Auf acht Prozent mehr Lohn drängen auch die 175 000 Angestellten der Telephongesellschaften, 139 000 Arbeiter des Elektro-Giganten General Electric und die städtischen Angestellten New Yorks sowie der meisten anderen Großstädte des Landes.

Dem Boom der Lohnforderungen droht eine Welle neuer Preiserhöhungen zu folgen. So kündigten die Automobilfirmen in Detroit bereits um 200 bis 400 Mark höhere Preise für die 67er Modelle an. Und auch die Stahlfirmen der Vereinigten Staaten beabsichtigen nach der bescheidenen Preiserhöhung von zwei Prozent im letzten Monat, mit der sie lediglich - Johnsons Reaktion testen wollten, eine neue Verteuerung ihrer Produkte.

Um die Inflation zu stoppen, verpflichtete die amerikanische Zentralbank die Geldinstitute im August, größere Geldbeträge als bisher stillzulegen. Die Banken erhöhten daraufhin die Zinsen für kurzfristige Kredite auf sechs Prozent ("Hoover-Zins"). Seit den Tagen der Weltwirtschaftskrise und des amerikanischen Präsidenten Hoover waren die Kredite in Amerika nicht mehr so teuer und das Geld nicht mehr so knapp.

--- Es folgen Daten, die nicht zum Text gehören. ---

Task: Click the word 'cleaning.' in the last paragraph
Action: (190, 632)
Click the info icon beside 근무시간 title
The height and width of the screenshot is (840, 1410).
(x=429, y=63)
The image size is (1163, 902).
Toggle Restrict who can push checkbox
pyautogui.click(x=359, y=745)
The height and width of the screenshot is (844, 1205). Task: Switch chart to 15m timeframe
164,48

Ohne Steuer-Hilfe des Präsidenten war der Bremsversuch der Zentral-Bankiers jedoch zum Scheitern verurteilt. In New Yorks Wallstreet sackten die Börsenkurse tiefer als auf die Nachricht von Kennedys Ermordung. Der Dow-Jones-Index, der die Kurse 30 führender Industrie-Aktien zusammenfaßt, fiel am Montag vorletzter Woche auf die Jahres-Rekordtiefe von 767,03 (absoluter Spitzenstand im Februar dieses Jahres: 995,15).

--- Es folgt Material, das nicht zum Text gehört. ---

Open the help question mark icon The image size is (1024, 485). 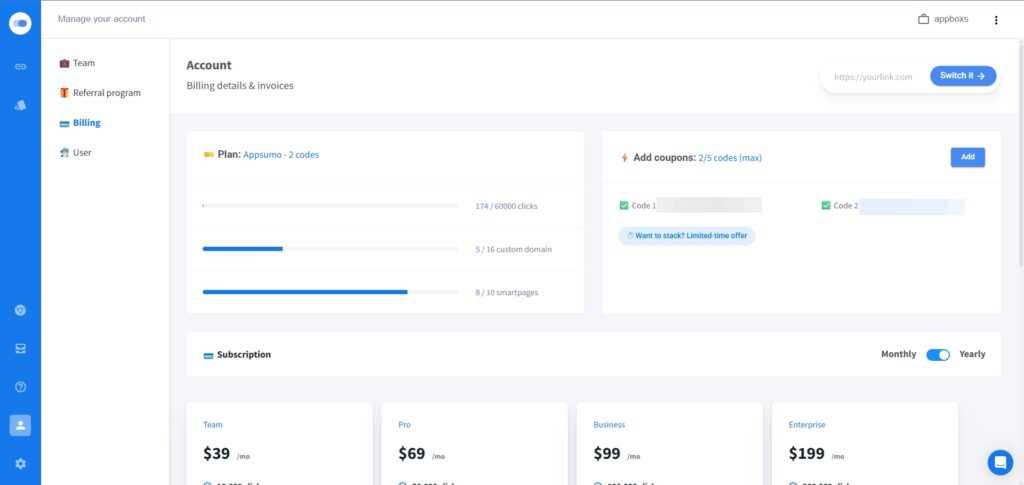[x=20, y=387]
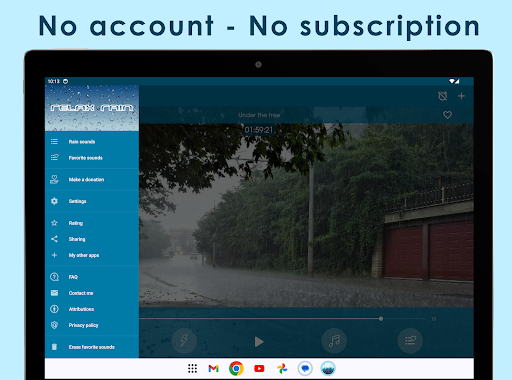Toggle the thunder lightning sound button
This screenshot has width=512, height=380.
point(184,341)
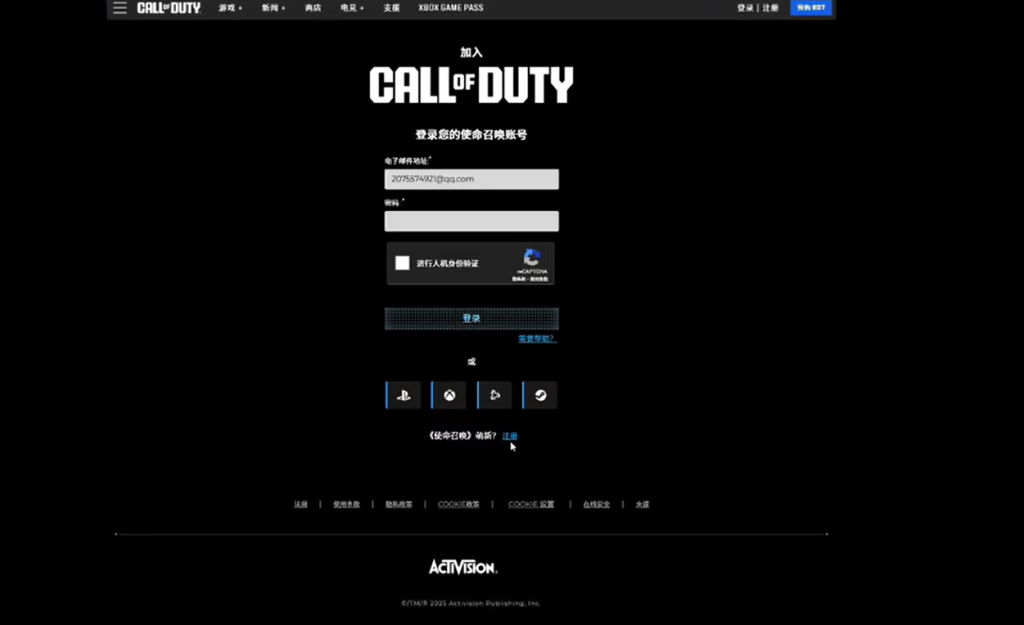The height and width of the screenshot is (625, 1024).
Task: Open the 商店 menu item
Action: [313, 8]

Bis noch vor zwei Wochen hatte Johnson gehofft, die fällige Dämpfung der Nachfrage auf die Zeit nach den November-Wahlen aufschieben zu können. Wallstreet-Baisse und beharrliche Kritik seines Chef-Beraters Gardner Ackley bewogen ihn jedoch, früher als geplant loszuschlagen.

Am Donnerstag vergangener Woche kündigte der Präsident in einer Botschaft an den Kongreß an, er werde die Staatsausgaben kürzen. Außerdem will er jene siebenprozentige Steuererleichterung streichen, die Amerikas Unternehmern gewährt wird, wenn sie ihr Geld in den Kauf neuer Maschinen und Anlagen stecken. Mit dieser Maßnahme hofft Johnson, den am kräftigsten sprießenden Zweig am amerikanischen Inflations-Baum zu kappen: In den vergangenen sechs Jahren stiegen die Investitionen um 73 Prozent, während sich die Industrie-Produktion nur um 44 Prozent erhöhte.

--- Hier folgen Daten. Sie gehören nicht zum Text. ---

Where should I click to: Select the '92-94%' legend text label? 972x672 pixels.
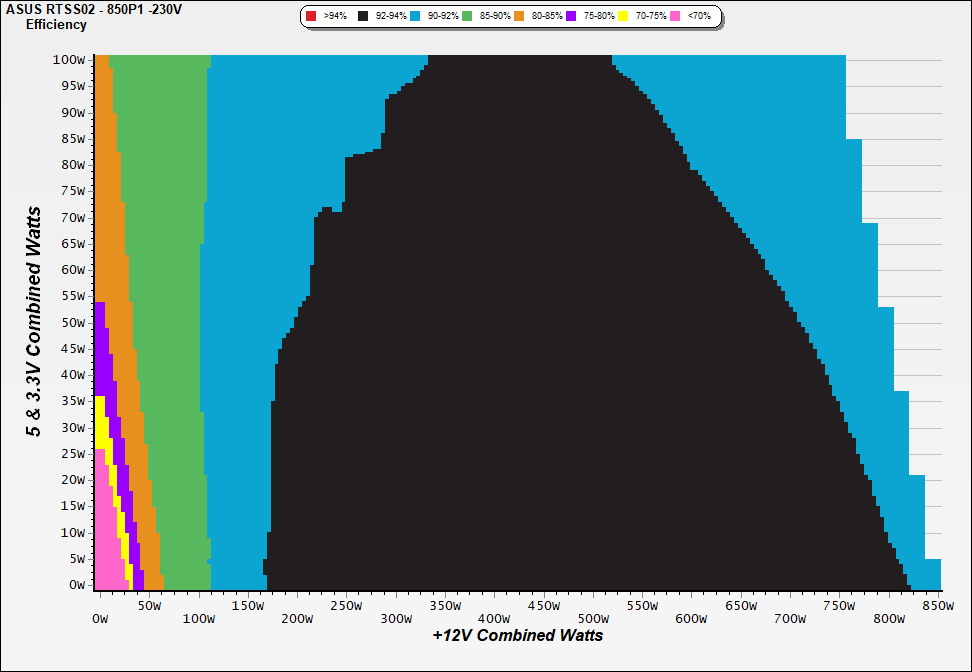[x=389, y=17]
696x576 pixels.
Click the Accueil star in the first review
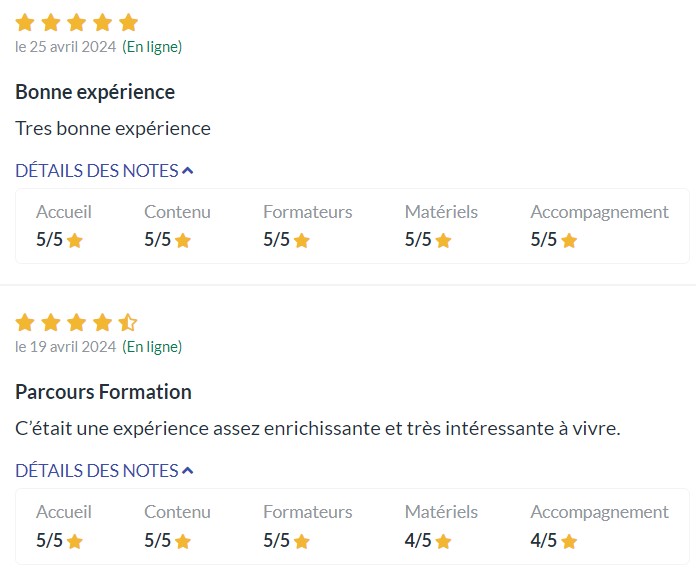point(74,241)

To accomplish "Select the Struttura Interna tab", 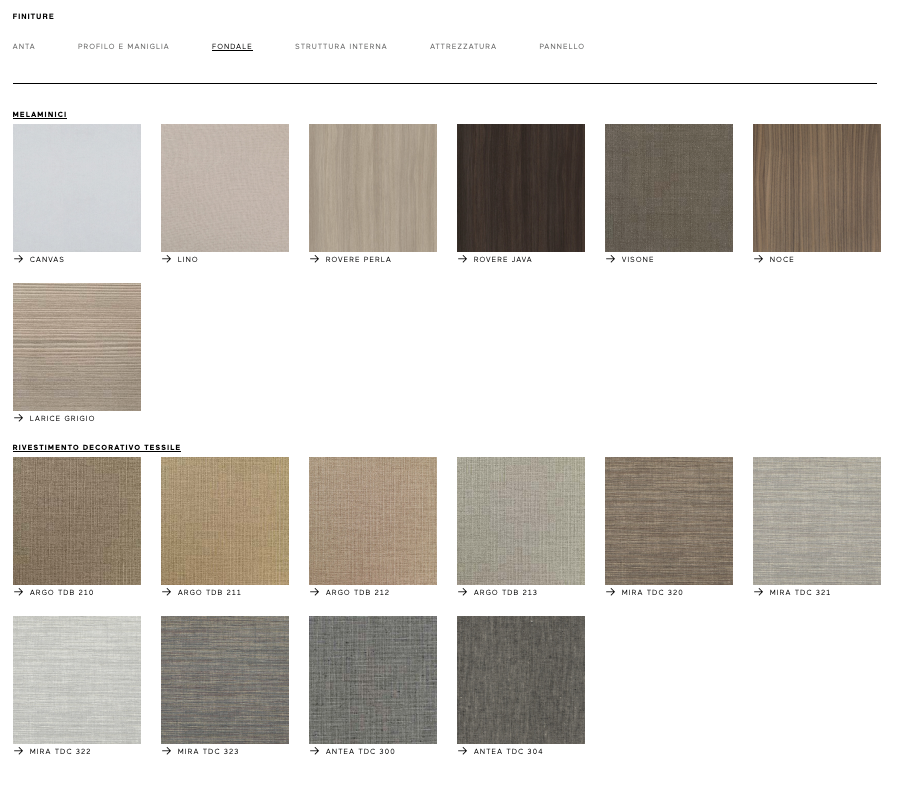I will coord(341,47).
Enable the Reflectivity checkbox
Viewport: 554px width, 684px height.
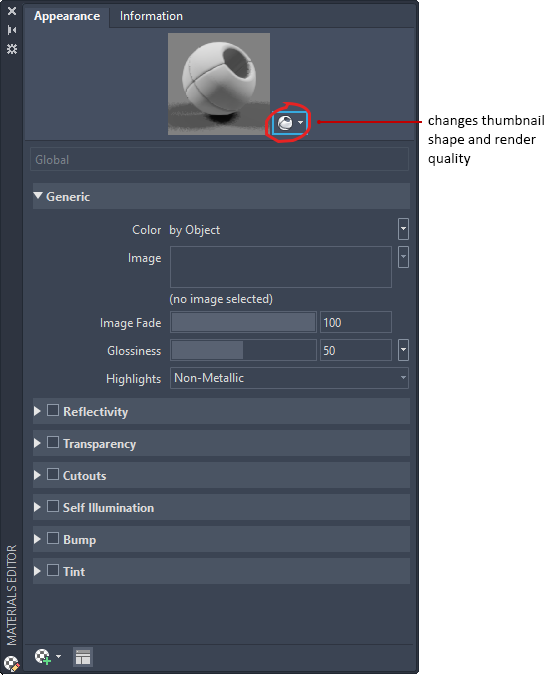53,410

Je mehr die Eskalation in Vietnam die Kriegskosten der USA in die Höhe treibt, desto wahrscheinlicher wird, was an Amerikas Heimatfront bisher nur von republikanischen Politikern verkündet wird: Unmittelbar nach den November-Wahlen werde Johnson eine Kongreß-Sondersitzung einberufen und die Steuern in ganzer Breite erhöhen.